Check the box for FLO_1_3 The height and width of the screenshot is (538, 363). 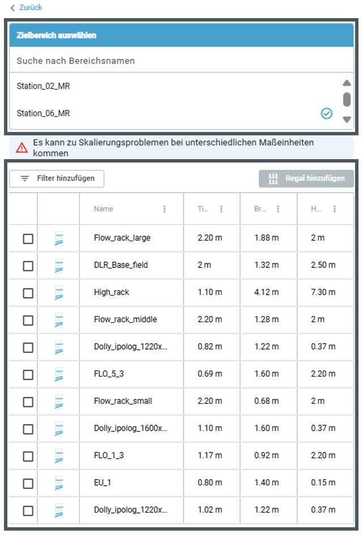(x=28, y=456)
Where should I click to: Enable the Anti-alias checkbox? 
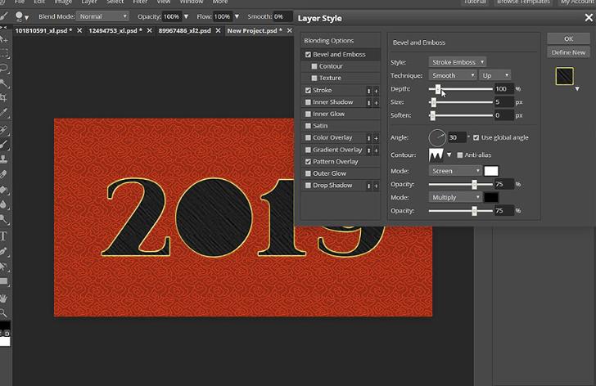click(x=459, y=155)
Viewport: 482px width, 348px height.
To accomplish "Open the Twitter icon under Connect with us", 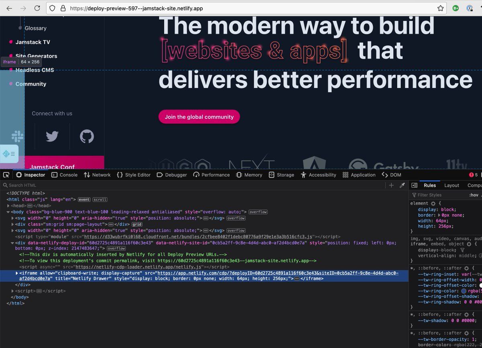I will 52,137.
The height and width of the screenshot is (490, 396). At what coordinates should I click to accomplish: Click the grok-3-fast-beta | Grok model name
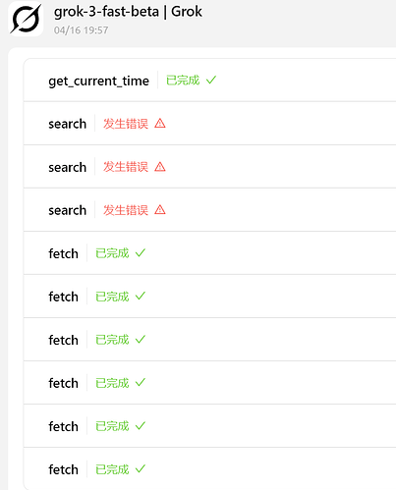(x=128, y=12)
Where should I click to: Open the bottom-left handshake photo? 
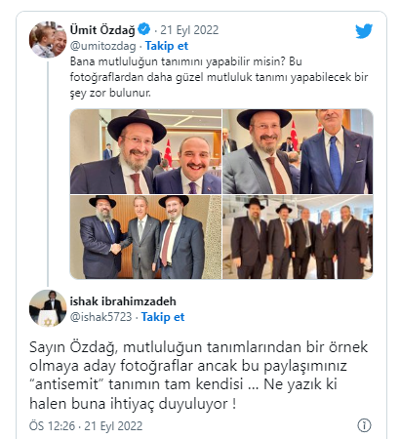145,237
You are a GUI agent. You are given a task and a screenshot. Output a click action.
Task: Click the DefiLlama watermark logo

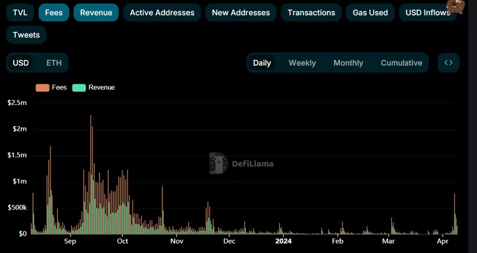click(241, 164)
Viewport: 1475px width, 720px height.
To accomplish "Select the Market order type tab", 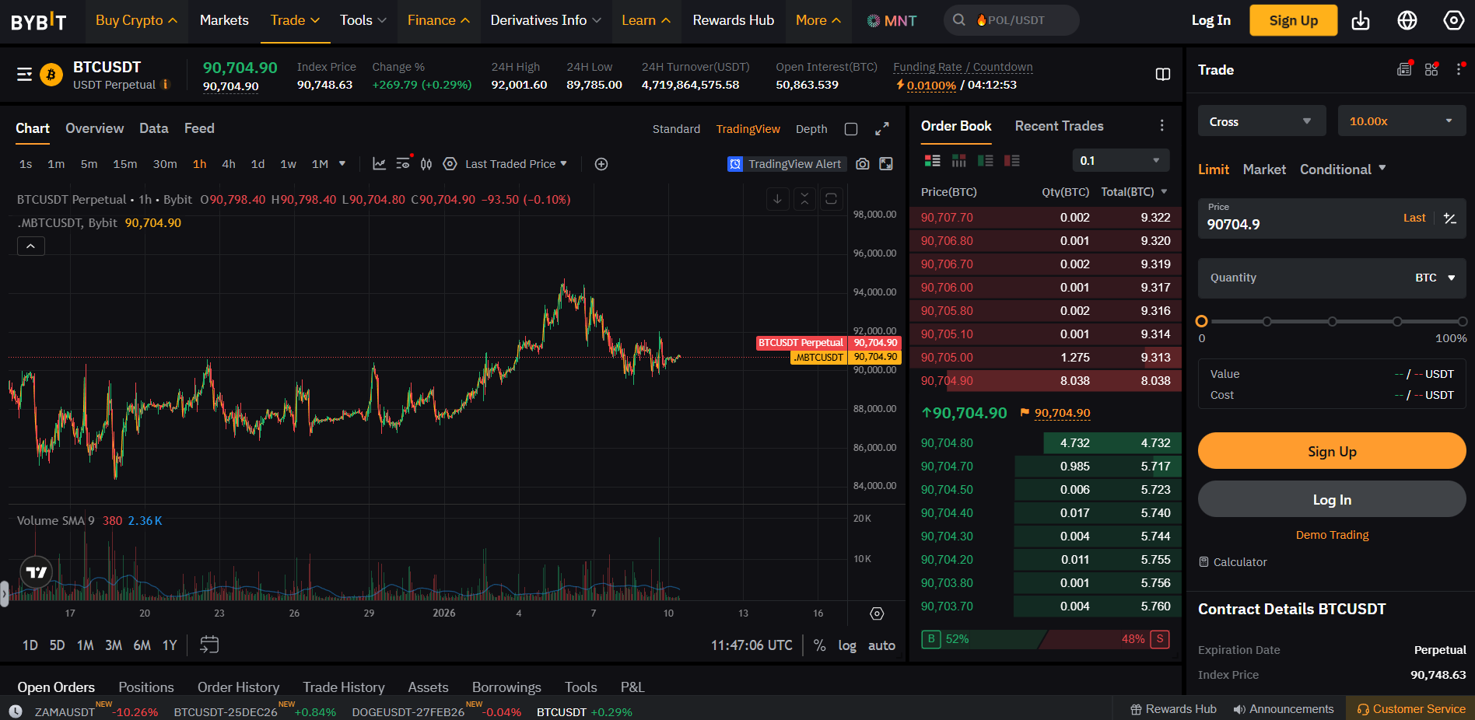I will pyautogui.click(x=1264, y=170).
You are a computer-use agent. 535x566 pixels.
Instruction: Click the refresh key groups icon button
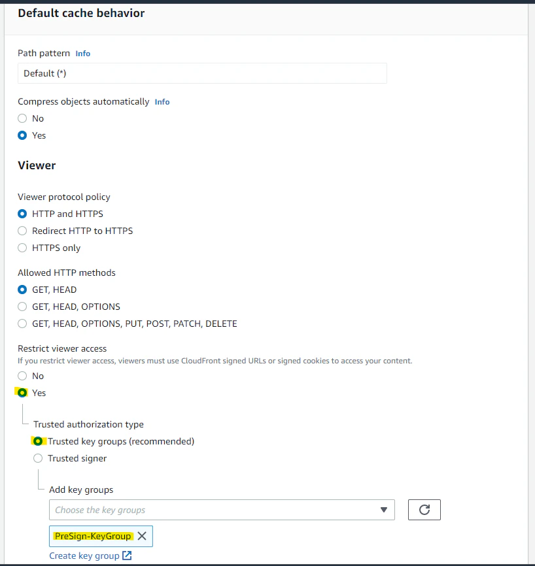coord(424,510)
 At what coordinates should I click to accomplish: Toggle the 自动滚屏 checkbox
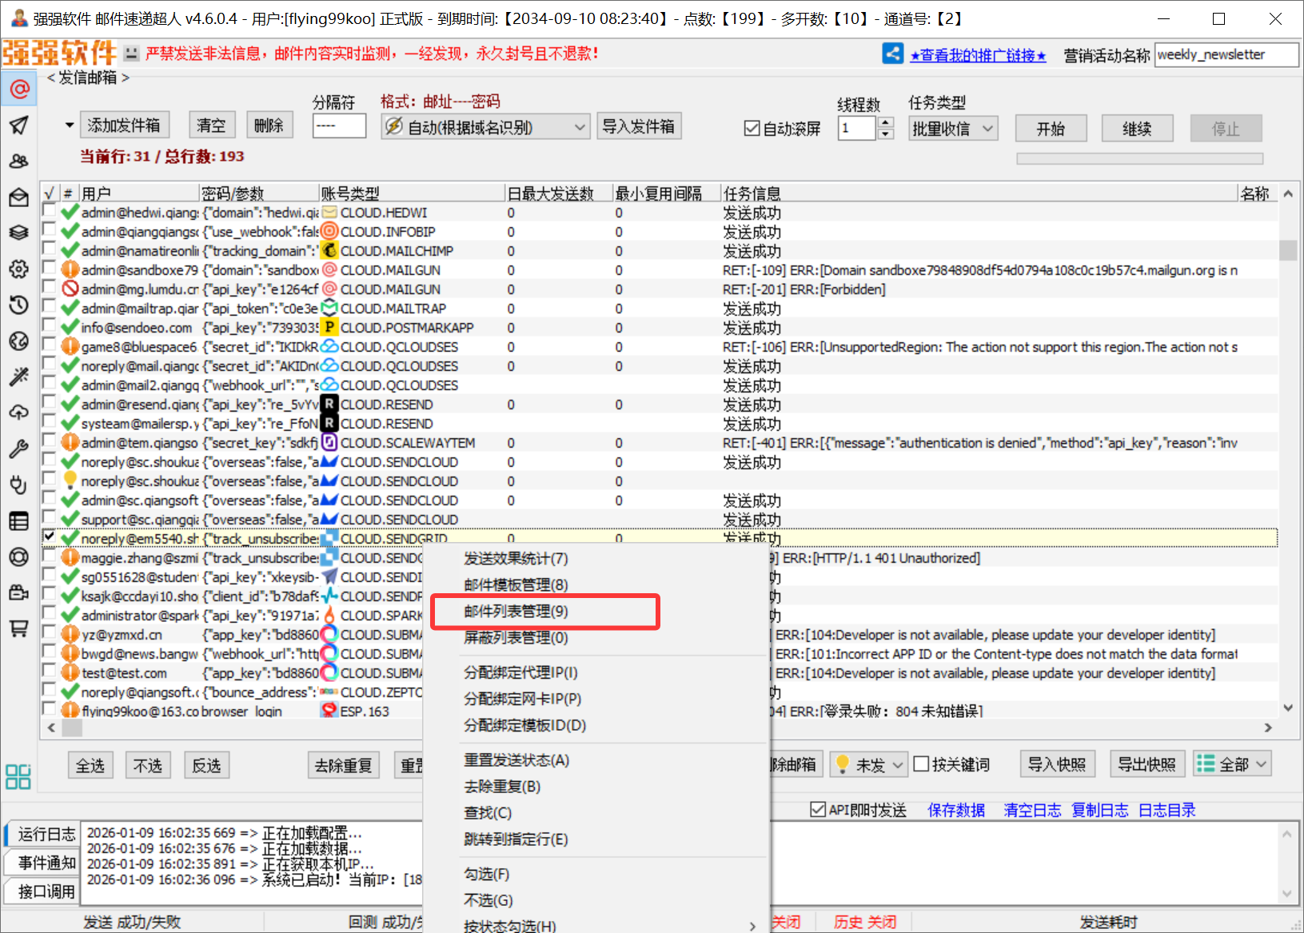[x=752, y=129]
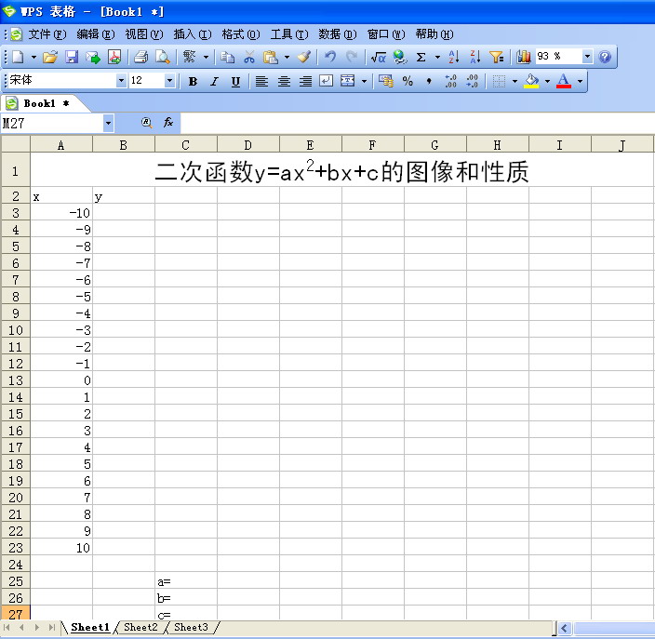Image resolution: width=655 pixels, height=639 pixels.
Task: Click the Filter funnel icon
Action: [x=496, y=57]
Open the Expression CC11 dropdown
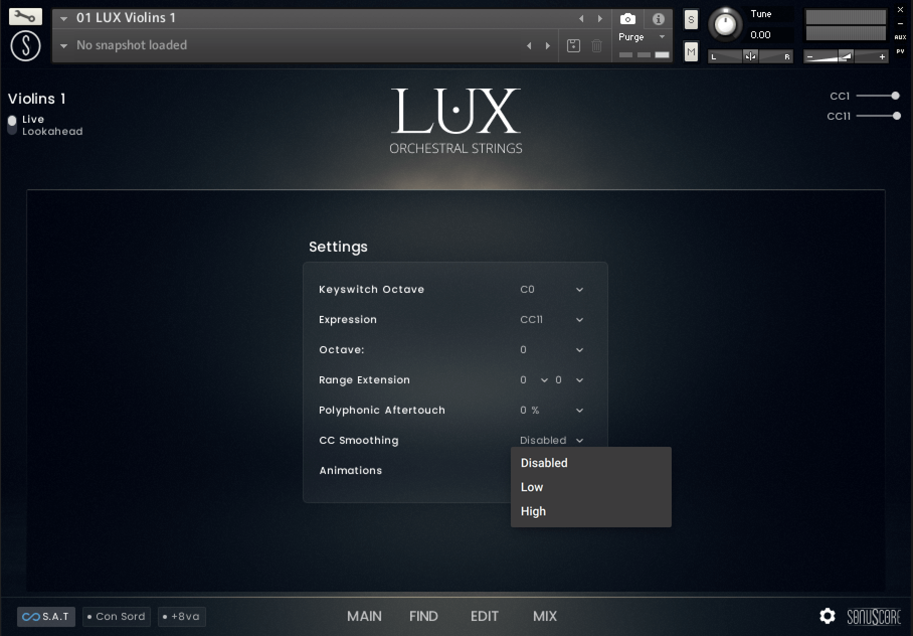Image resolution: width=913 pixels, height=636 pixels. (579, 320)
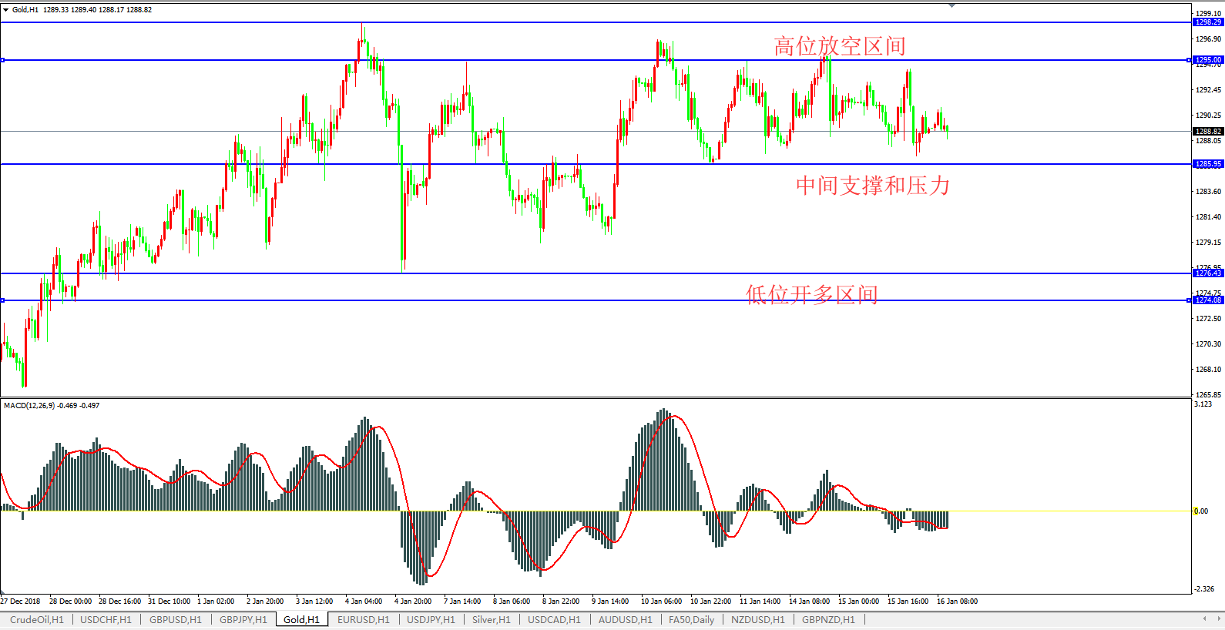
Task: Click the 1298.29 price label on axis
Action: click(1207, 22)
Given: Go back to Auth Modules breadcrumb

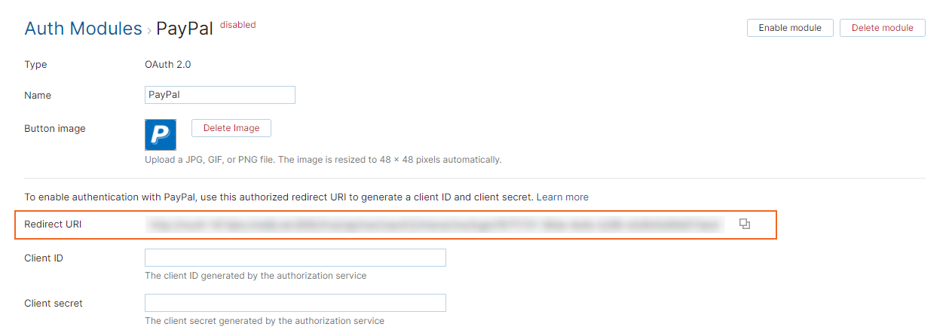Looking at the screenshot, I should pos(83,29).
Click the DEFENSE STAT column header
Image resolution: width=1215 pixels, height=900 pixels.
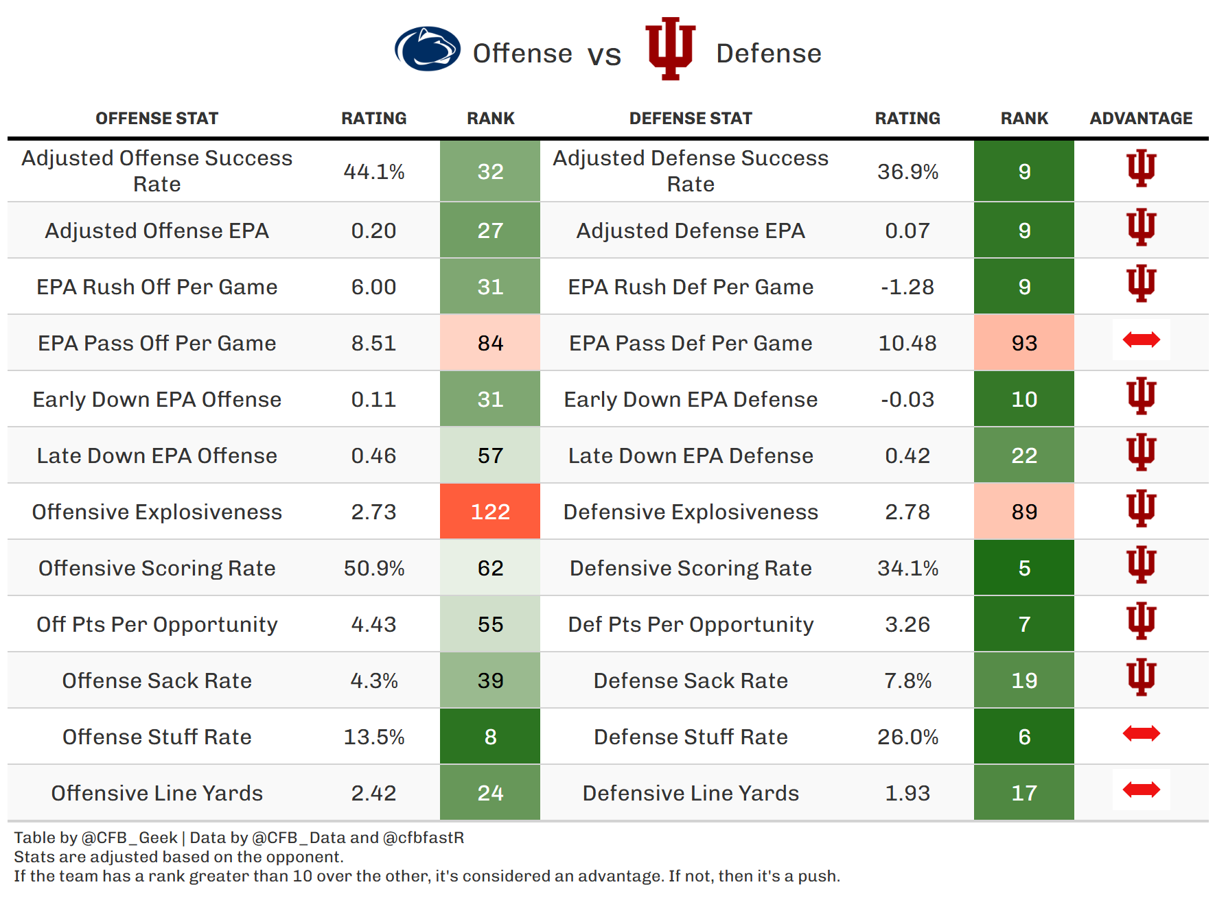coord(691,119)
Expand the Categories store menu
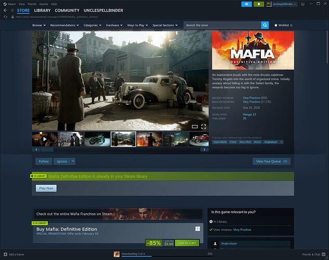Image resolution: width=329 pixels, height=260 pixels. tap(92, 25)
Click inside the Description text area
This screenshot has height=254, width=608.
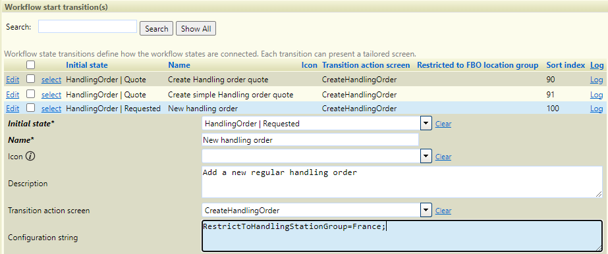(x=402, y=182)
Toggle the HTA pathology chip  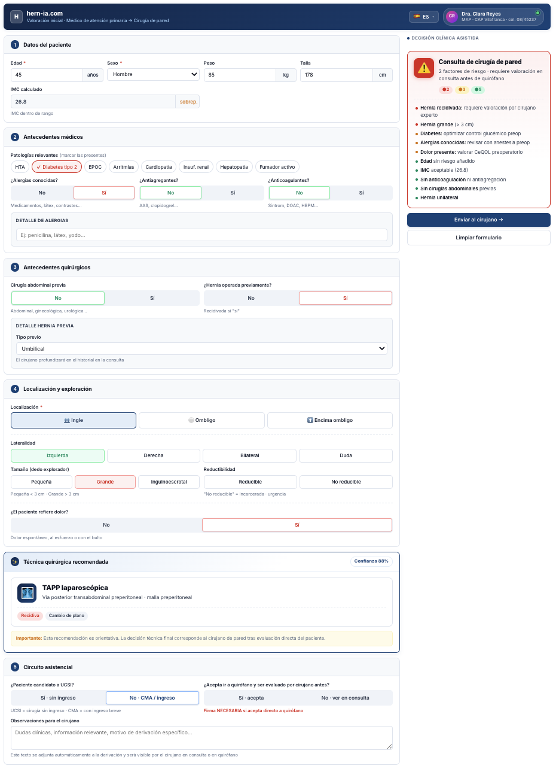point(20,167)
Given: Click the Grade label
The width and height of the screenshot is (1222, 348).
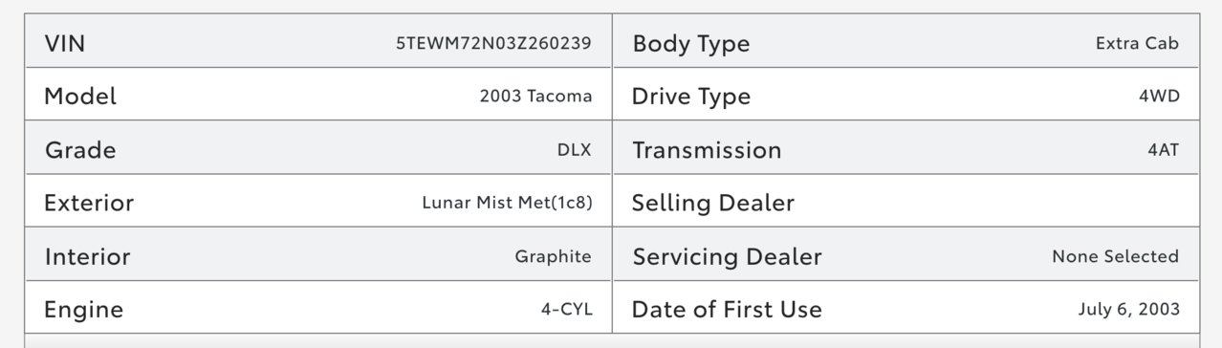Looking at the screenshot, I should click(x=80, y=150).
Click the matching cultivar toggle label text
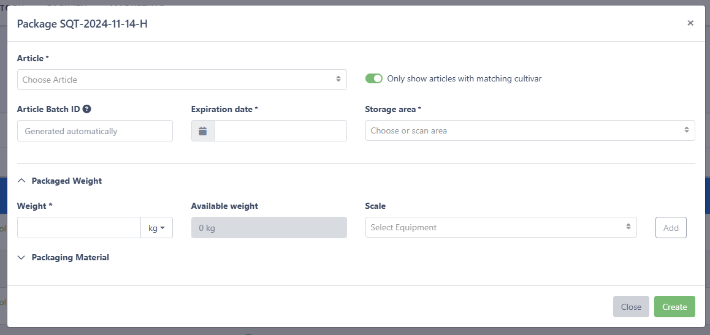This screenshot has height=335, width=710. click(464, 78)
---
| WHAT THIS TASK INVOLVES |
Output the line that contains "The width and" and every line after it to the end of the records, word for word, leaving out the pictures.

| ANSWER BELOW |
The width and height of the screenshot is (1222, 348).
Looking at the screenshot, I should click(x=80, y=150).
Click the matching cultivar toggle label text
This screenshot has height=335, width=710. click(464, 78)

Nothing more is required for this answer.